BiLSTM plays a role in the model in effectively fusing features extracted from multi-scale dilation convolution. To verify the effect of BiLSTM we designed 5 DNN models and evaluated the effect of each model on the test set, which showed that BiLSTM achieved the best performance. Table 5 lists the performance of these different DNNs.

TABLE 5 comparison of LSTM and other DNN model Performance on test

The foregoing examples merely represent specific embodiments of the present application, which are described in more detail and are not to be construed as limiting the scope of the present application.

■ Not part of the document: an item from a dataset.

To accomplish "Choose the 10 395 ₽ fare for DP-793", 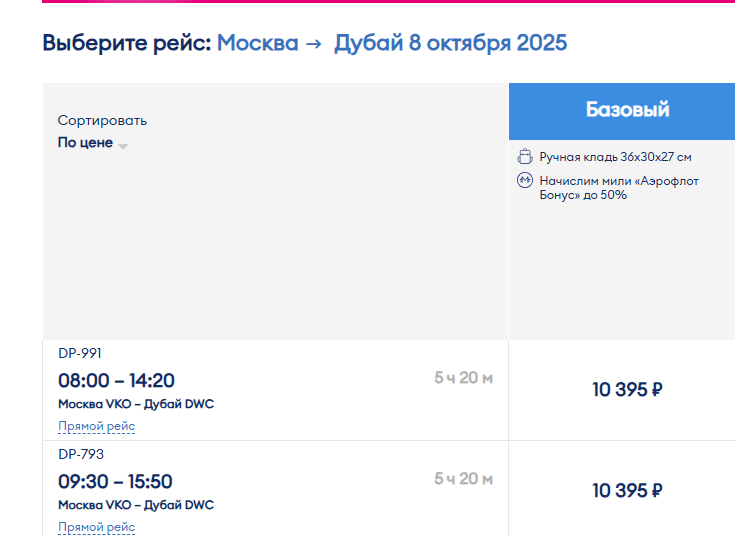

It should be noted that, for those skilled in the art, several variations and modifications can be made without departing from the technical solution of the present application, which fall within the protection scope of the present application.

Claims

1. The multi-modal fusion deep learning model is characterized by comprising a multi-modal data input module, a peptide sequence coding module, a peptide structure coding module and a classification module; the multi-mode data input module inputs the peptide sequence and the peptide structure of the bioactive peptide; the peptide sequence coding module adopts a multi-scale expansion CNN and BiLSTM model to fuse and extract characteristics of a plurality of scales of peptide sequences; the peptide structure coding module adopts a multi-scale CNN model to extract characteristics of peptide structure data; the classification module concatenates the peptide sequence encoding module output and the peptide machinery encoding module output as inputs to the final feature output layer.

2. The multi-modal fusion deep learning model of claim 1, wherein the multi-scale dilation CNN comprises: when applied to a one-dimensional CNN, it can be calculated as:

3. The multi-modal fusion deep learning model of claim 1, wherein the BiLSTM model comprises the steps of:

calculating the forgetting state:

f _t ＝σ(W _f ·[h _t-1 ,x _t ]+b _f )，

v _t ＝tanh(W _c ·[h _t-1 ,x _t ]+b _v ),

calculating an input state:

i _t ＝σ(W _i ·[h _t-1 ,x _t ]+b _i )，

calculating unit state:

C _t ＝f _t ·C _t-1 +i _t ·v _t ，

calculating the output door and hidden state of the current time:

O _t ＝σ(W _o [h _t-1 ,x _t ]+b _o )，

h _t ＝O _t ·tanh(C _t )，

calculating forward and reverse outputs:

4. The multimodal fusion deep learning model of claim 1 wherein the multimodal data input module pre-processes the peptide sequence prior to inputting the peptide sequence, populating the peptide with features 'X' of less than 517 residues to convert all features of the peptide to integers.

5. The multimodal fusion deep learning model of claim 1 wherein the peptide sequence encoding module inputs as an amino acid sequence; the peptide structural coding module is input into a peptide molecular fingerprint.

6. The multi-modal fusion deep learning model of claim 1, wherein the classification module is a fully connected layer having five neurons with sigmoid functionality; the output of each neuron represents the probability of belonging to the corresponding type of peptide.

7. A method for predicting multifunctional bioactive peptide, characterized in that the input peptide sequence code and the peptide structure code are used for predicting the function of the multifunctional bioactive peptide by using the multi-modal fusion deep learning model according to any one of claims 1-6.